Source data
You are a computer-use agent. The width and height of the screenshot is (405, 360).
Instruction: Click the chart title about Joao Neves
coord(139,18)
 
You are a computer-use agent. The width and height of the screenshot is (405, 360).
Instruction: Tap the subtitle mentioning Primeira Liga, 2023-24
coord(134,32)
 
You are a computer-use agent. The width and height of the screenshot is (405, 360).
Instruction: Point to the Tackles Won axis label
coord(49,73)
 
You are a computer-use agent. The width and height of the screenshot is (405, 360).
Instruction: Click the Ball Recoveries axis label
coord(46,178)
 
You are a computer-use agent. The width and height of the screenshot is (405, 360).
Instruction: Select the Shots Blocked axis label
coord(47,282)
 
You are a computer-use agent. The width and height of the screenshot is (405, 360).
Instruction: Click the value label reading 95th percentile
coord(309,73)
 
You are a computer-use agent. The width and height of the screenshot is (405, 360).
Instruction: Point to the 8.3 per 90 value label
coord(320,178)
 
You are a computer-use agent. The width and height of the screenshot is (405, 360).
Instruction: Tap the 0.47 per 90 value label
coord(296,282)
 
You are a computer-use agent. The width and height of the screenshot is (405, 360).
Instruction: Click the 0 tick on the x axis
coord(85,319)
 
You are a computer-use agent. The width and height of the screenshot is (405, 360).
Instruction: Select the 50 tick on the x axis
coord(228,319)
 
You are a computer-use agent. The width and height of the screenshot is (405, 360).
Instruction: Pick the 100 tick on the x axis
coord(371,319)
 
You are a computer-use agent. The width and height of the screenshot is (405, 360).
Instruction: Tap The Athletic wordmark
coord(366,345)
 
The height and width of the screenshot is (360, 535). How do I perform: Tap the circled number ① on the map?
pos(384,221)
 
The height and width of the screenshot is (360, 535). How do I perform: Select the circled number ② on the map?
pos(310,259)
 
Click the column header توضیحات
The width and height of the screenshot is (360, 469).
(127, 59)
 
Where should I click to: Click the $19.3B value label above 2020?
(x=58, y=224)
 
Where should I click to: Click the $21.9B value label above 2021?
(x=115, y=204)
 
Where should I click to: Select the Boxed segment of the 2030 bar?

**Exercise objective**
Pick out each line in the entries above that contains the string "circled", matching case exactly.

**Response to this task**
The height and width of the screenshot is (360, 535). How do I perform: Tap the circled number ① on the map?
The height and width of the screenshot is (360, 535). How do I perform: Select the circled number ② on the map?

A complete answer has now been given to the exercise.